Premium
Exome sequencing is an efficient tool for genetic screening of Charcot–Marie–Tooth Disease
Author(s) -
Choi ByungOk,
Koo Soo Kyung,
Park MiHyun,
Rhee Hwanseok,
Yang SongJu,
Choi KyoungGyu,
Jung SungChul,
Kim Han Su,
Hyun Young Se,
Nakhro Khriezhanuo,
Lee Hye Jin,
Woo HaeMi,
Chung Ki Wha
Publication year - 2012
Publication title -
human mutation
Language(s) - English
Resource type - Journals
SCImago Journal Rank - 1.981
H-Index - 162
eISSN - 1098-1004
pISSN - 1059-7794
DOI - 10.1002/humu.22143
Subject(s) - exome sequencing , biology , genetics , exome , genetic heterogeneity , disease , gene duplication , molecular diagnostics , genetic analysis , phenotype , genetic testing , dna sequencing , gene , medicine , pathology
Charcot–Marie–Tooth disease (CMT) is one of the most common inherited neuropathies and is a genetically and clinically heterogeneous disorder with variable inheritance modes.
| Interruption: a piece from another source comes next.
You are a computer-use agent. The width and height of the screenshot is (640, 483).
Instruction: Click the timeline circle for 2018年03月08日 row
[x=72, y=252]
As several molecules have been reported to have therapeutic effects on CMT, depending on the underlying genetic causes, exact genetic diagnostics have become very important for executing personalized therapy. Whole‐exome sequencing has recently been introduced as an available method to identify rare or novel genetic defects from genetic disorders. Particularly, CMT is a model disease to apply exome sequencing because more than 50 genes (loci) are involved in its development with weak genotype–phenotype correlation. This study performed the exome sequencing in 25 unrelated CMT patients who revealed neither 17p12 duplication/deletion nor several major CMT genes. This study identified eight causative heterozygous mutations (32%). This detection rate seems rather high because each sample was tested before the study for major genetic causes. Therefore, this study suggests that the exome sequencing can be a highly exact, rapid, and economical molecular diagnostic tool for CMT patients who are tested for major genetic causes. Hum Mutat 33:1610–1615, 2012. © 2012 Wiley Periodicals, Inc.